#### Required work:
Print the records below verbatim, beginning with the line that contains "Sort movies by rating" and ending after the line that contains "pyautogui.click(x=421, y=98)".

## Start

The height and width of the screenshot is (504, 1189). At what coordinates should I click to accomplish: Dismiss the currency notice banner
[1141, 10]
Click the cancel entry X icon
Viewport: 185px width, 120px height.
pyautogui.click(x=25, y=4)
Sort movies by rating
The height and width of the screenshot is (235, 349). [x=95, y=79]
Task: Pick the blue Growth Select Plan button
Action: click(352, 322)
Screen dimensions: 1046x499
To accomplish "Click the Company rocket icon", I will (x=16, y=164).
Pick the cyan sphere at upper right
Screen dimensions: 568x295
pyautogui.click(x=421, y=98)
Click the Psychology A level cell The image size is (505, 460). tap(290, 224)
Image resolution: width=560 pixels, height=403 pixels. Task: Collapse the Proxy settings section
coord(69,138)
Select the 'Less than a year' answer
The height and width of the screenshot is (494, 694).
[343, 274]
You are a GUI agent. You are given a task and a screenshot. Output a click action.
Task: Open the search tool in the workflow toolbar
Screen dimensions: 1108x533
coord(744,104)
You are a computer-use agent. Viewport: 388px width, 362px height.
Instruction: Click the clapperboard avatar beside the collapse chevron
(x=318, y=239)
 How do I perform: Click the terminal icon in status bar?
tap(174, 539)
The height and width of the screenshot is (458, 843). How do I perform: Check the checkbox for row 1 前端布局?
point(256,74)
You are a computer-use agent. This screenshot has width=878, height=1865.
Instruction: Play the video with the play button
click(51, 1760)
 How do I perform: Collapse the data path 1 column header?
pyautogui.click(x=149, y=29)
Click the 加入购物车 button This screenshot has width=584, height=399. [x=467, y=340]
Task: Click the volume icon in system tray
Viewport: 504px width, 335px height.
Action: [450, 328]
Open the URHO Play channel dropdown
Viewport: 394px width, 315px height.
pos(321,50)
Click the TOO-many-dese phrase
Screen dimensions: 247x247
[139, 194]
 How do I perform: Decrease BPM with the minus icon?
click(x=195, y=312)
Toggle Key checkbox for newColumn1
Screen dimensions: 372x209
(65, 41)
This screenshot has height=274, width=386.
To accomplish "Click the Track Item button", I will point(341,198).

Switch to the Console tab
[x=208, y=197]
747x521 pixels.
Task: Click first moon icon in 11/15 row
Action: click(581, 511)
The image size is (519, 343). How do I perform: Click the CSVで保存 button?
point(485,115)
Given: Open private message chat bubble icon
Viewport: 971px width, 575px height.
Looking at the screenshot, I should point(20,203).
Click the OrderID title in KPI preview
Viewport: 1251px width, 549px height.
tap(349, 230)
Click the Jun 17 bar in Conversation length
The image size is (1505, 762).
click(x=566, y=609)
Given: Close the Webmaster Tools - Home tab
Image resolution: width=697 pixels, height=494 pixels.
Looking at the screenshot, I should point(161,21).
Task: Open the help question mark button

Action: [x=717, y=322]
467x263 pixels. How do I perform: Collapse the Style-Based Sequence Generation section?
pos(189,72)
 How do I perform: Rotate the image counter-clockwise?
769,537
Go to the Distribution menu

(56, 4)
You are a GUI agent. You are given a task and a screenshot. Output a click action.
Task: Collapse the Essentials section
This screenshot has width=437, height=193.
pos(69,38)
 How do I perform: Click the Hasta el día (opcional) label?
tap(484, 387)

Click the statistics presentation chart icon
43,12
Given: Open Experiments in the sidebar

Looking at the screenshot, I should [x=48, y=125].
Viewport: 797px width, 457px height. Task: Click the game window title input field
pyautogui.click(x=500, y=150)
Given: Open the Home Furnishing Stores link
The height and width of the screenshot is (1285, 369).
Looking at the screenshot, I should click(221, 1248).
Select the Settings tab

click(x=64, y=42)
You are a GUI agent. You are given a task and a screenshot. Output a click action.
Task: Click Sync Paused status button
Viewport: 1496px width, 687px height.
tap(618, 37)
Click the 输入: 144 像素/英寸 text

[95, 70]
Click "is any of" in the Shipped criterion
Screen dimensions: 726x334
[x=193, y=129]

## End

#### Finished answer:
Sort movies by rating
The height and width of the screenshot is (235, 349). [x=95, y=79]
Task: Pick the blue Growth Select Plan button
Action: click(352, 322)
Screen dimensions: 1046x499
To accomplish "Click the Company rocket icon", I will (x=16, y=164).
Pick the cyan sphere at upper right
Screen dimensions: 568x295
pyautogui.click(x=421, y=98)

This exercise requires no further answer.